- WHAT IS EXPECTED:
All records must be quoted exactly. Omit the pictures.

[Source data]
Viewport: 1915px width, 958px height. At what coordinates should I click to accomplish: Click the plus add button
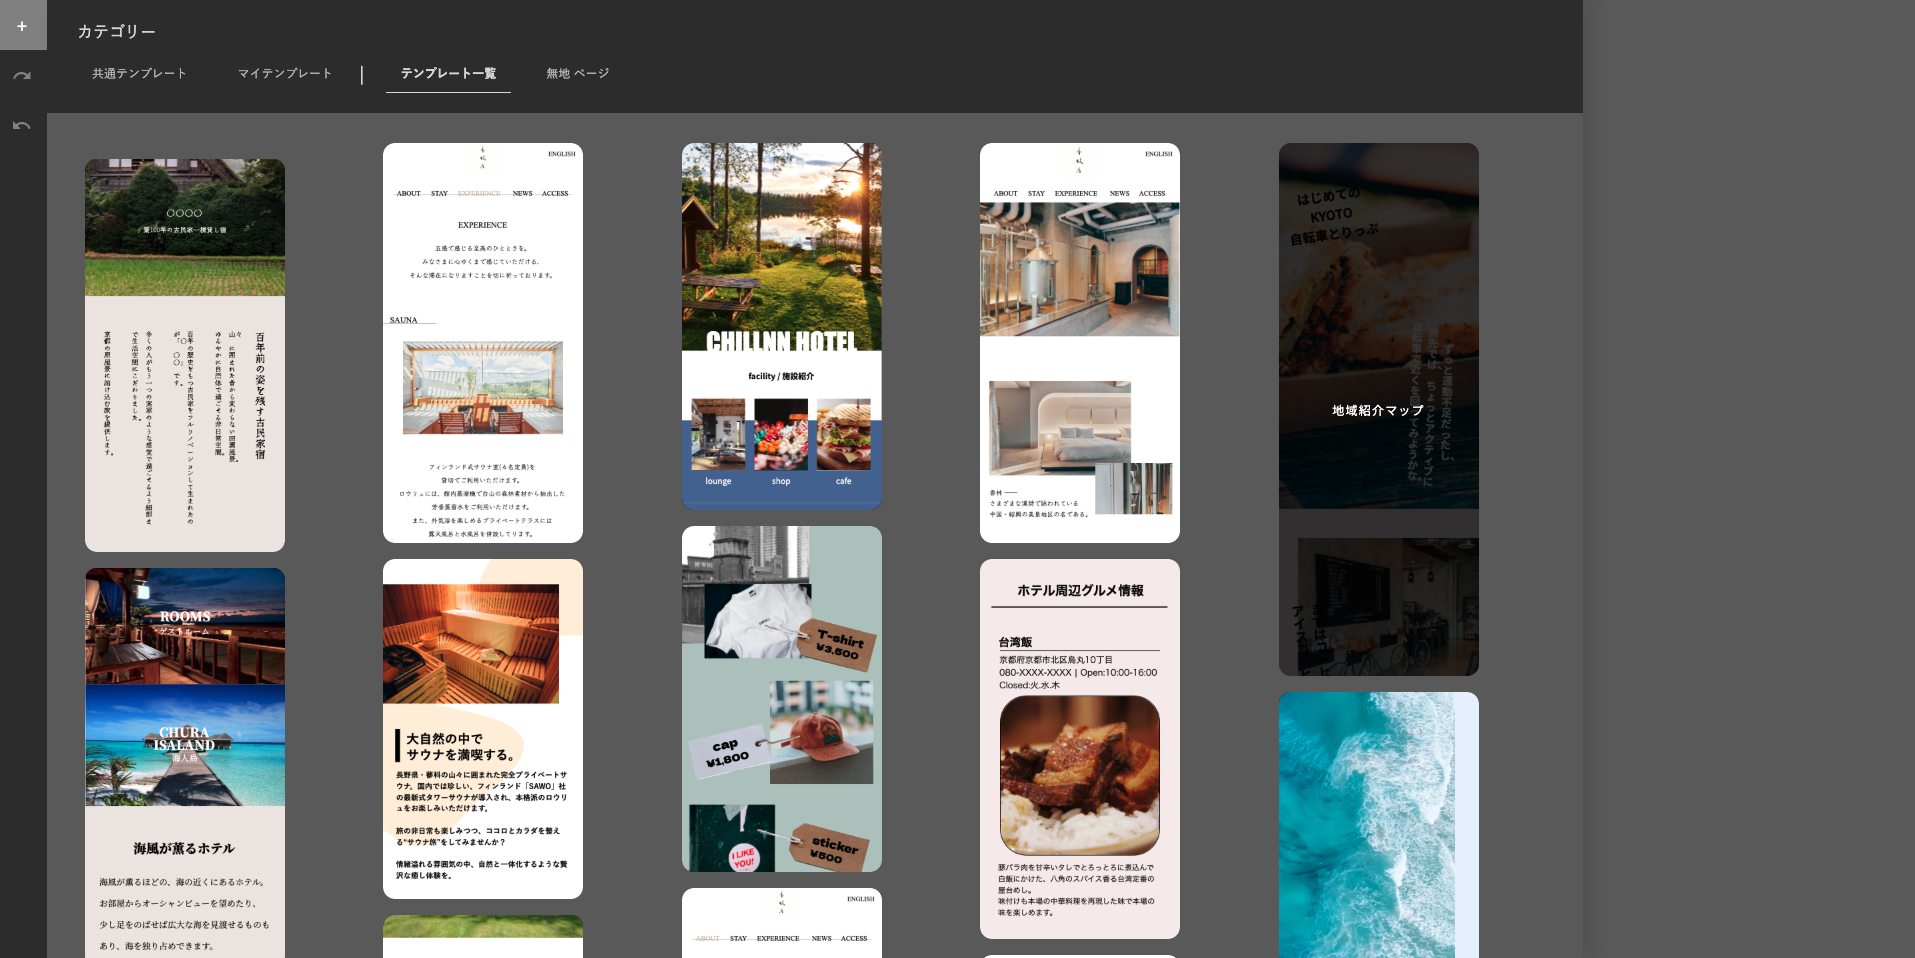click(x=22, y=26)
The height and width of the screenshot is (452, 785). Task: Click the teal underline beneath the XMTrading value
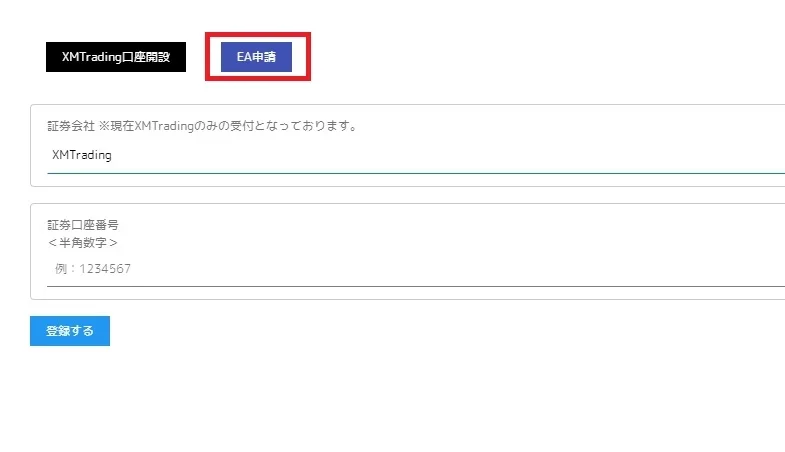point(416,173)
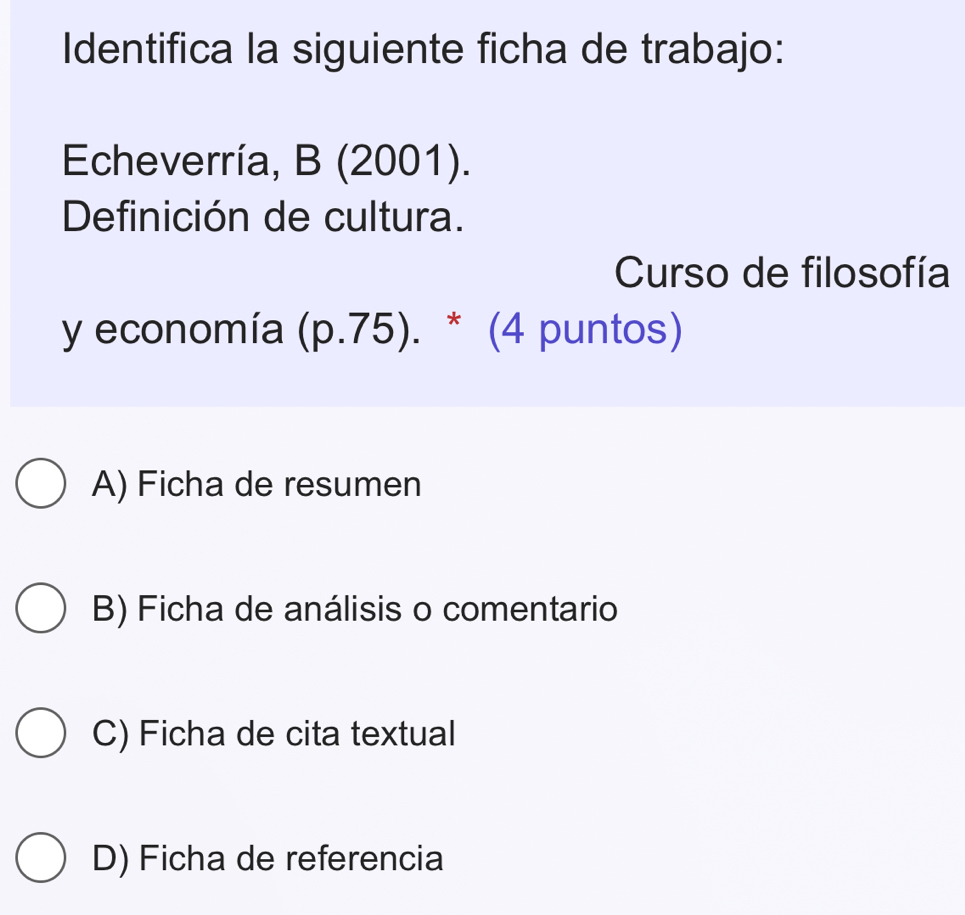This screenshot has height=915, width=965.
Task: Mark the radio button for option C
Action: point(40,735)
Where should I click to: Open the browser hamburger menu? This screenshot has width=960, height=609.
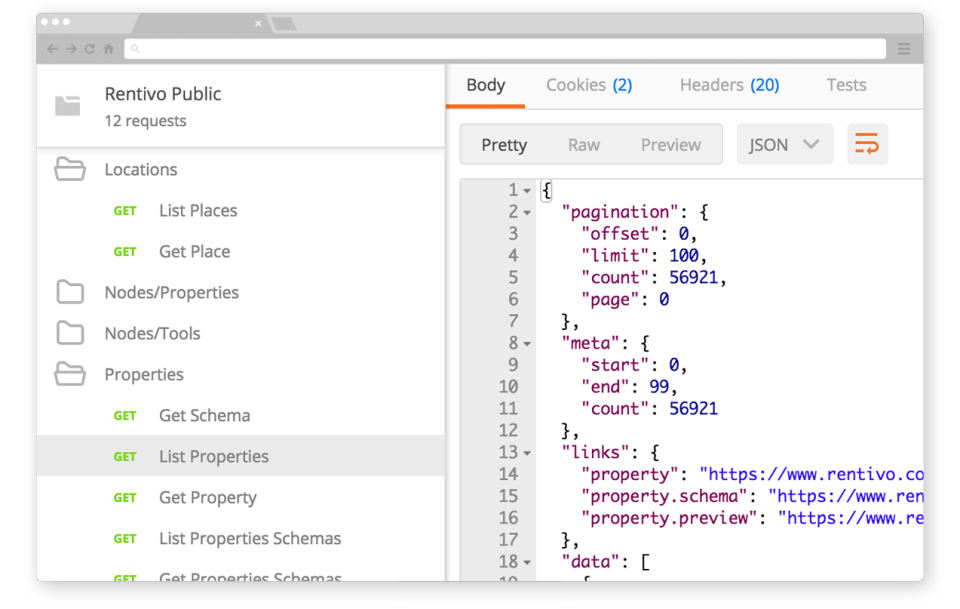(904, 49)
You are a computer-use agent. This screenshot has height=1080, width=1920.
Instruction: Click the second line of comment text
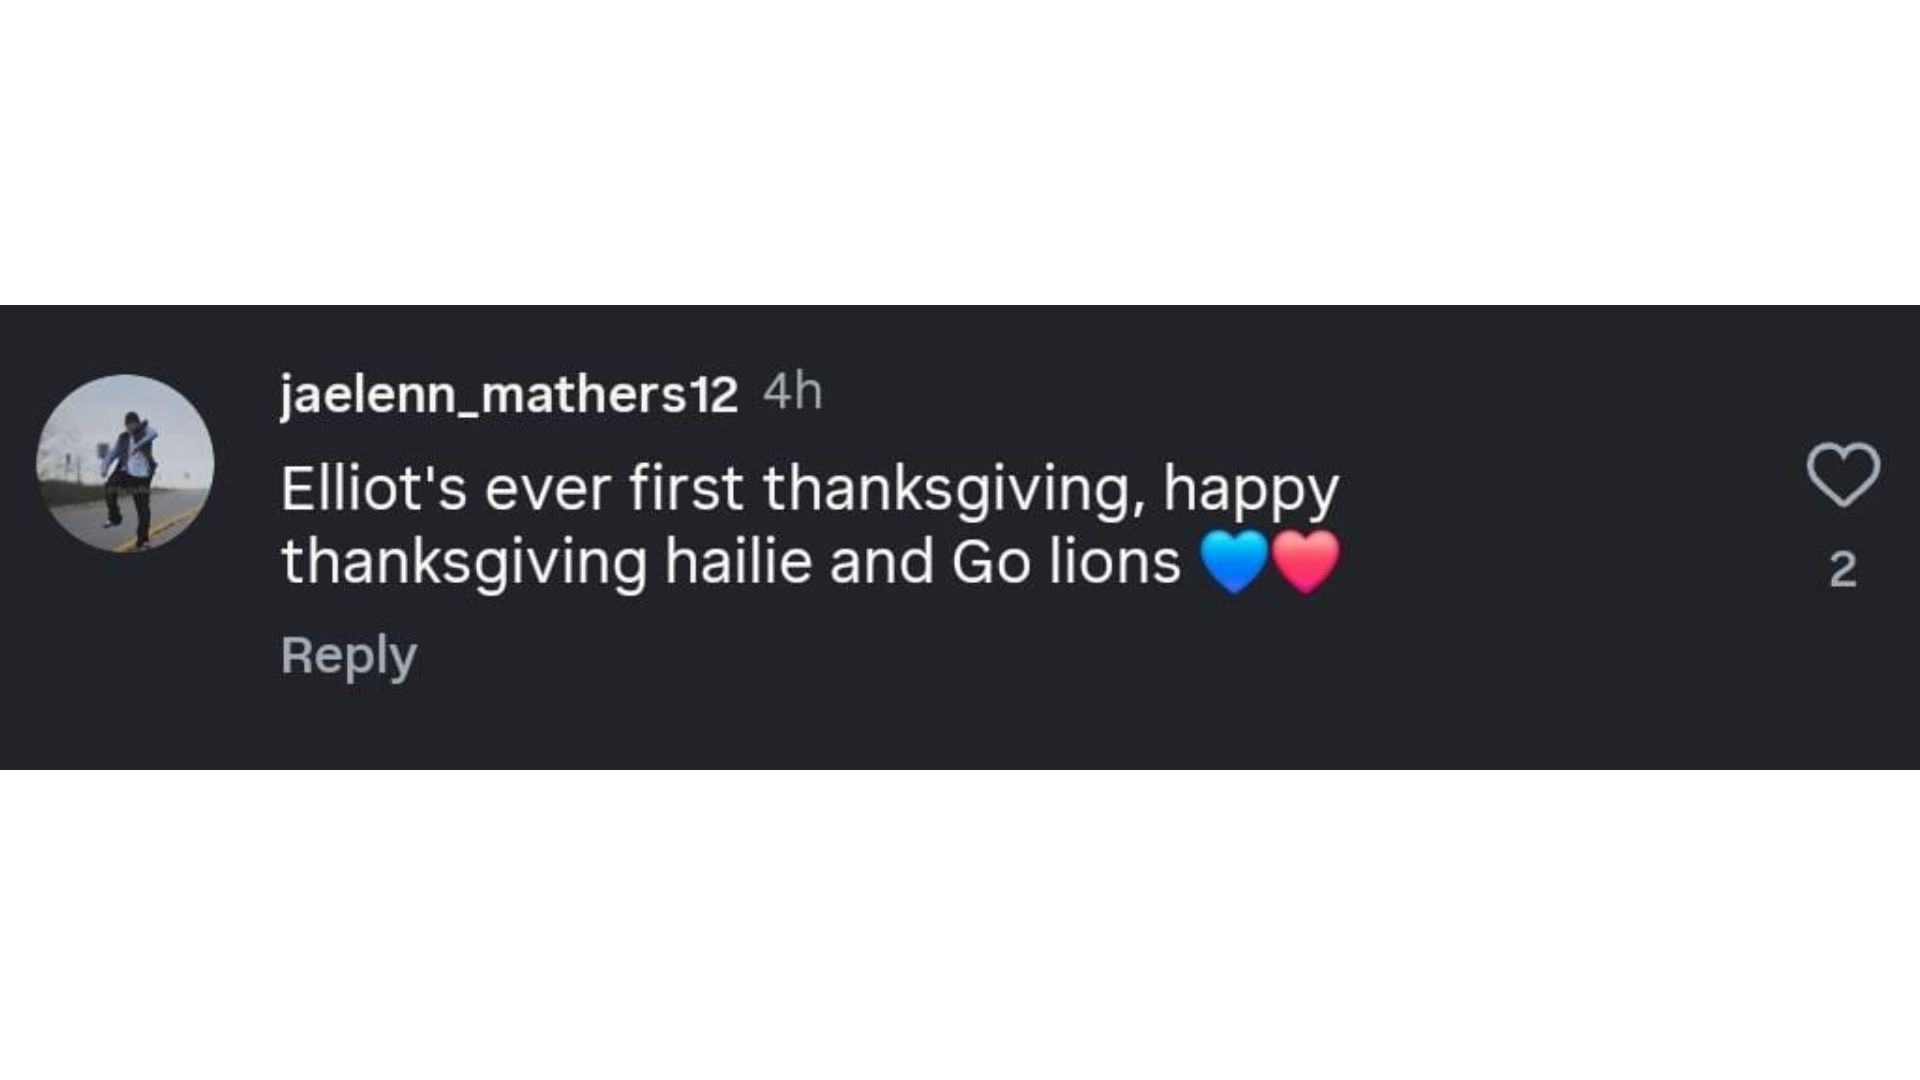[730, 562]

- EXERCISE SOLUTION:
Viewport: 1915px width, 958px height. At what coordinates should I click to accomplish: Click the plus add button
click(x=22, y=26)
The height and width of the screenshot is (452, 785). Task: Click the teal underline beneath the XMTrading value
point(416,173)
This screenshot has height=915, width=965.
Task: Mark the radio button for option C
Action: point(40,735)
Where should I click to: Open the browser hamburger menu? This screenshot has width=960, height=609.
(904, 49)
You are a computer-use agent. This screenshot has height=1080, width=1920.
Instruction: Click the second line of comment text
[730, 562]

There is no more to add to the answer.